"Mengapa milikku dan milik Vader tidak sama dengan milik Kafka, Vader?" Mulut Tuan Kecil polos bertanya, sambil mengacungkan kulit ujung penis di selangkangannya yang putih. Padahal aku bisa saja menjawabnya, karena aku berkhintan. Tapi anak itu tidak bertanya kepadaku.
"Seseorang memotong milik Kafka, sayang." Jawab Vader, seolah mengasihaniku. Namun segera meralat agar anaknya tidak sedih, "tapi itu tidak apa-apa, karena inlander biasa melakukan hal itu dalam budaya mereka, sayang."
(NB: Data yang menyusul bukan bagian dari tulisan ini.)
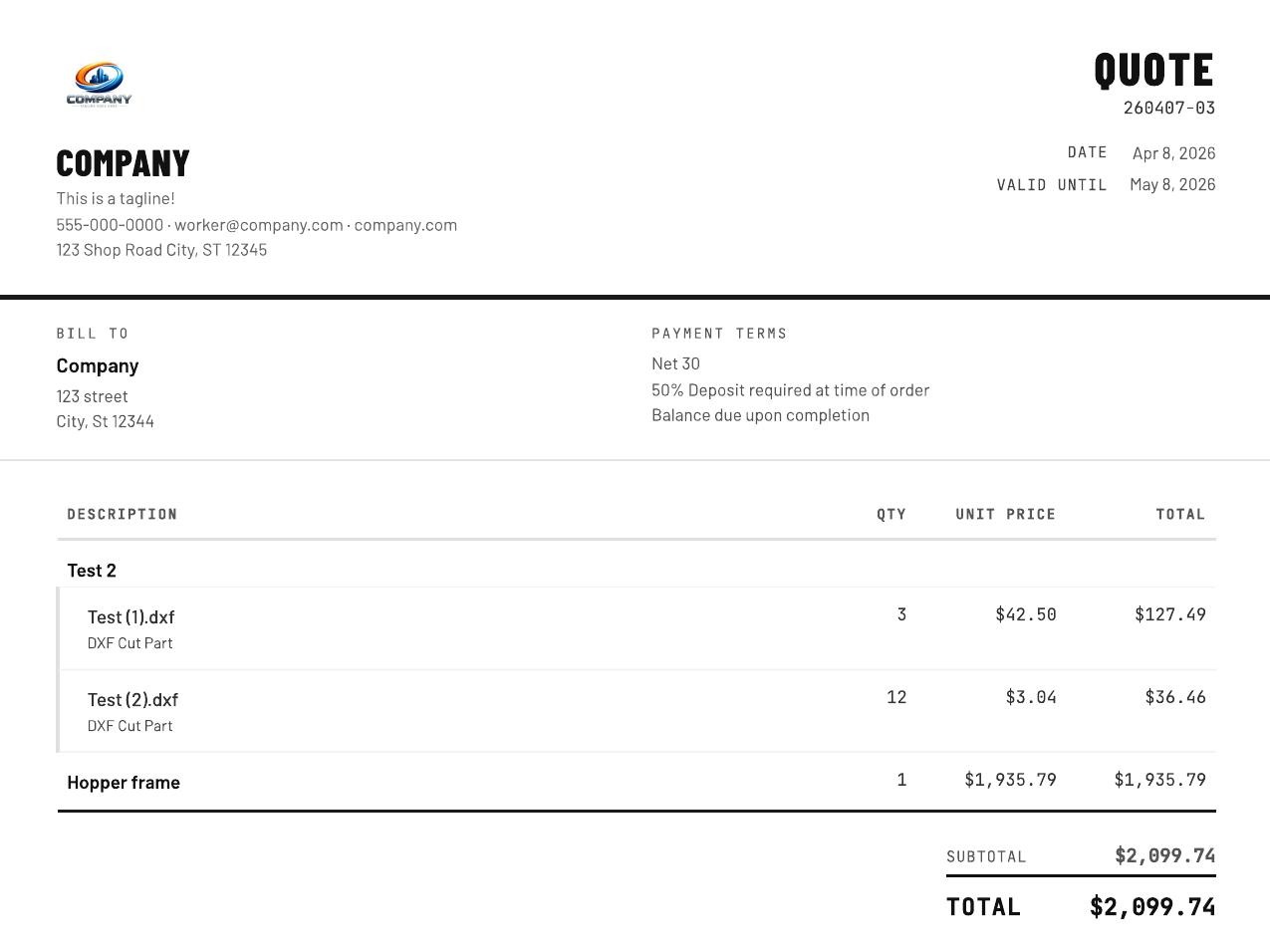Screen dimensions: 1270x952
Task: Click the company logo image
Action: [99, 84]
"Inlander?" Tuan Kecil bingung, "Kafka bukan seorang dutch?" Bukan seorang Belanda.
Ini kali Vader tersengat, dan merasa tidak nyaman dengan mulut bawel putranya. "Kafka seorang dutch, saat ini! Dulu ya." Inlander, maksudnya. Vader tetap sabar memberi keterangan.
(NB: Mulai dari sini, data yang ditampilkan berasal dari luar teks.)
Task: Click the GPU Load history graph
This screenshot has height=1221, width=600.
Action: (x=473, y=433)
Mengapa Vader tidak mengatakan hal sebetulnya, bahwa kami berbeda, dan aku bukan bagian dari mereka, dan tidak akan pernah.
Kebersamaan kami di pantai siang itu, terasa cepat berlalu, Ayah Rudolph menghentikan permainan, menggendong Tuan Kecil di bahunya yang riang gembira keluar dari gelombang-gelombang air, "cepat anak-anak. Gelombang menjadi besar dan keras sewaktu sore."
"Memangnya kenapa?" Sahutku, nakal.
Ayah Rudolph tak suka dibantah, ia menengok pelan terarah kepadaku di balik punggungnya, menghentikan langkah. "Kau berjanji akan bersikap baik, sayang."
Sepertinya aku tertantang, lalu membalik badan berlari ke gelombang air laut yang berdebur menyambut tubuhku, lalu menariknya terhempas jauh.
"Kafka!" Teriak Ayah Rudolph berseru, sepertinya aku telah membuatnya benar-benar jengkel. Lelaki itu menurunkan Tuan Kecil dari pundaknya, memerintahkan anak itu, "Segera panggil Mama, Kafka berulah!"
"Tapi aku ingin melihat Ayah menangkap Kafka!" Tuan Kecil tergelak bersikeras, mungkin karena menganggap ini menarik. Sementara aku tidak peduli apapun, hanya ingin melebur bersama deburan gelombang air laut di pantai yang luas itu.